In the last week of December 2017, Democratic senators introduced the "Accountability for Wall Street Executives Act of 2017," which would amend the National Banking Act to allow state AGs to request a wide variety of information from nationally-chartered banks. As the Supreme Court explained in Cuomo v. Clearing House Ass'n, L.L.C., 557 U.S. 519 (2009), the National Banking Act distinguishes between "visitorial powers" – such as examination of a bank's accounts or inspection of its records – and law enforcement, reserving most of the former to the federal government, while allowing state AGs to engage in the latter. The proposed legislation would amend the National Banking Act to allow state AGs to exercise certain "visitorial" powers: (1) to review bank records "to ensure compliance with unclaimed property or escheat laws," (2) to "issue subpoenas or administer oversight and examination" where the state attorney general has "reasonable cause to believe" that a bank has violated a state law, and (3) to require a bank to submit "aggregate loan data" and information on the "types of products" it offers. These provisions, in combination with state laws authorizing civil investigative demands and similar process, would hand state AGs powerful tools to exert investigative authority over an arena that is currently dominated by federal law.

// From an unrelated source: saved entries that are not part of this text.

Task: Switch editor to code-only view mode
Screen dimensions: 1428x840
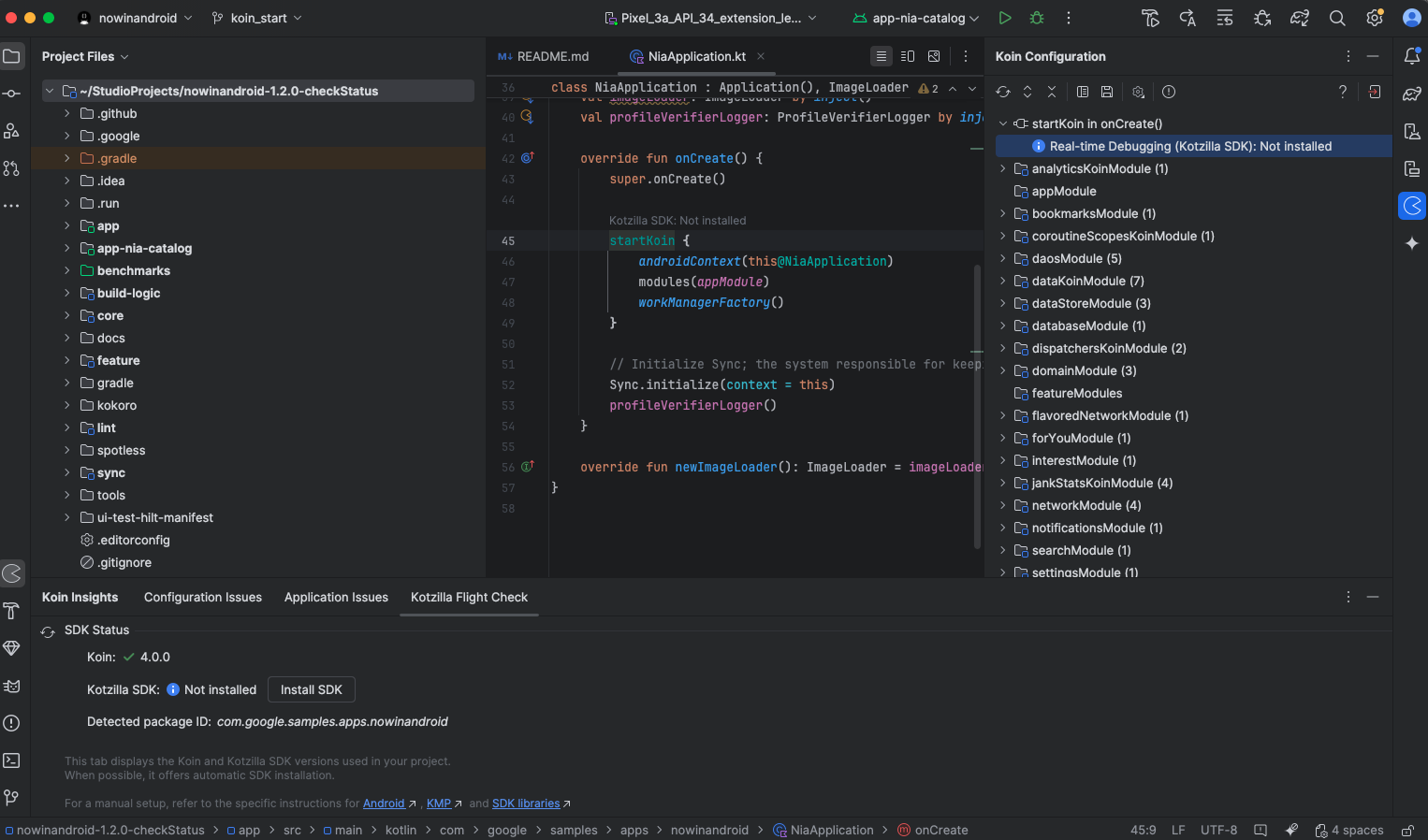Action: coord(882,56)
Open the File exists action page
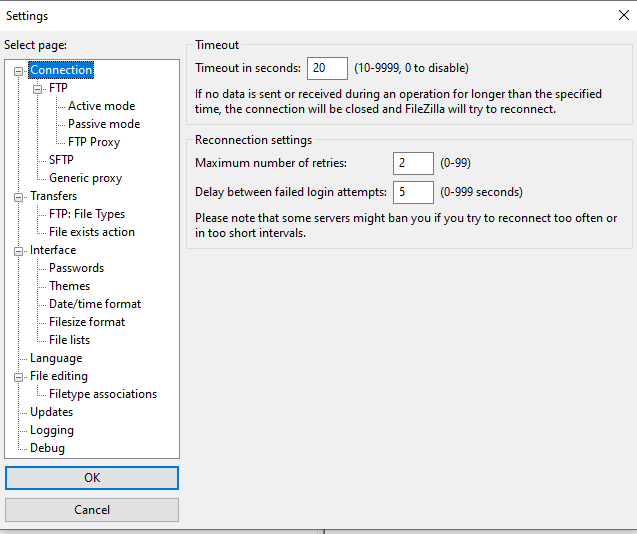The width and height of the screenshot is (637, 534). click(91, 232)
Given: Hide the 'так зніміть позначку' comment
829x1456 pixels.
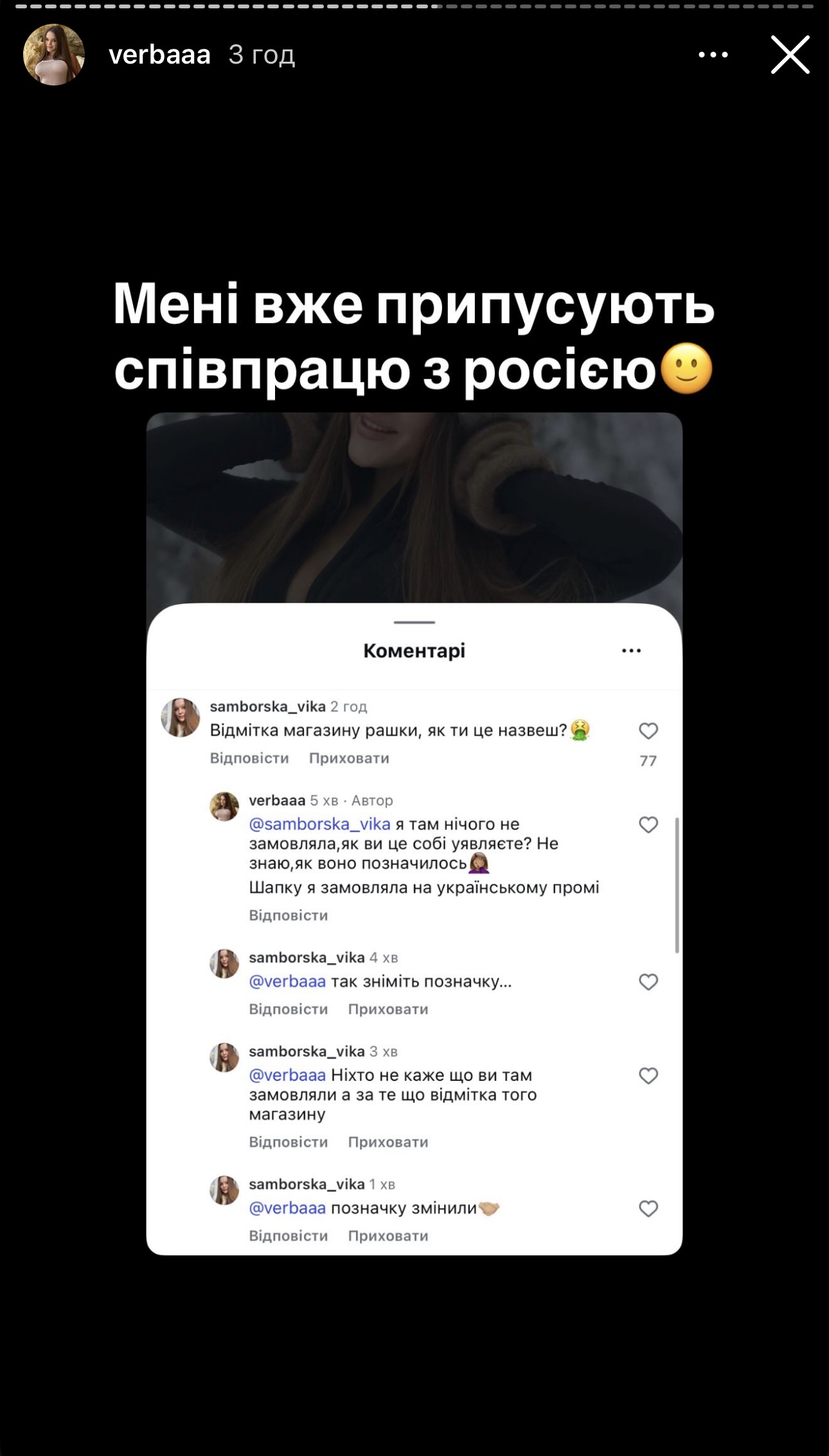Looking at the screenshot, I should coord(388,1009).
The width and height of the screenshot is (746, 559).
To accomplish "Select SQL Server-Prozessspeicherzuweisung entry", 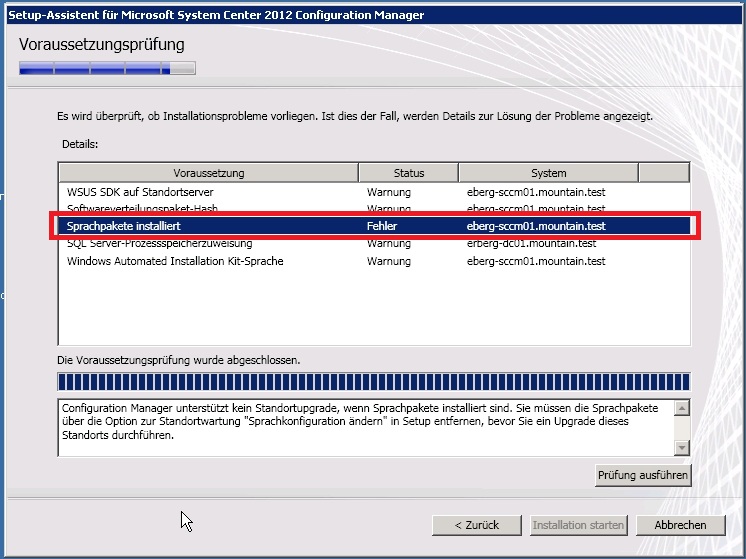I will click(x=159, y=243).
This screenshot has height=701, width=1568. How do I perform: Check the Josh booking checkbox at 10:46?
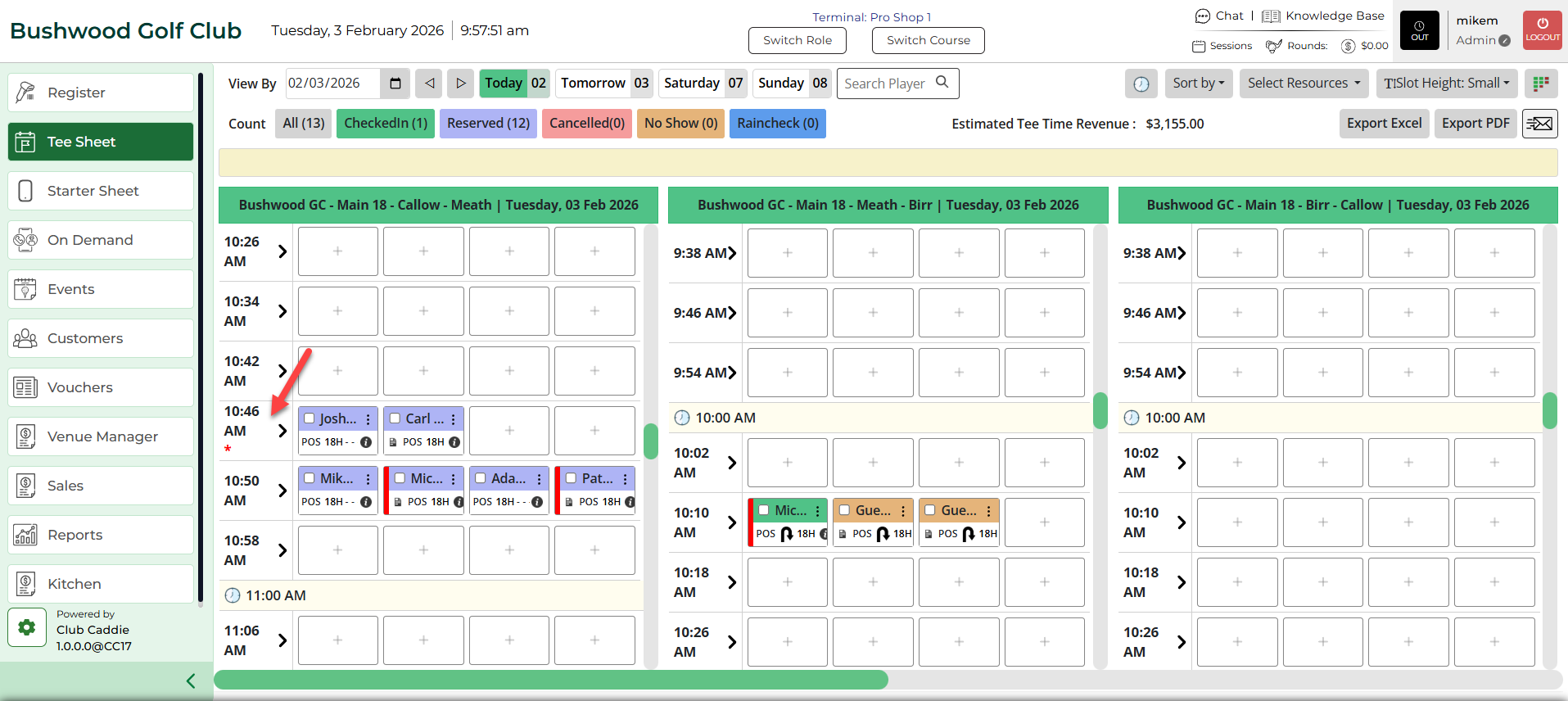tap(310, 418)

While the proposed legislation's prospects are grim so long as Republicans control both houses of Congress, it speaks to Democratic state AGs' appetite for regulatory power in the banking sector, where they fear the federal government is pulling back. Earlier in December, NY AG Eric Schneiderman sent a letter, co-signed by 16 additional Democratic state AGs, to President Trump in support of the continued independence of the Consumer Financial Protection Bureau from direct White House supervision, in response to the appointment of Mick Mulvaney as the CFPB's acting director. The letter, in addition to criticizing Mulvaney, promised that the state AGs would "continue to enforce [state] laws vigorously regardless of changes to CFPB's leadership or agenda," and that, should the CFPB pare back enforcement at the federal level, the state AGs would "redouble our efforts at the state level to root out [...] misconduct and hold those responsible to account."

Both developments point to continued vigilance by blue-state AGs on banking, lending, and similar issues.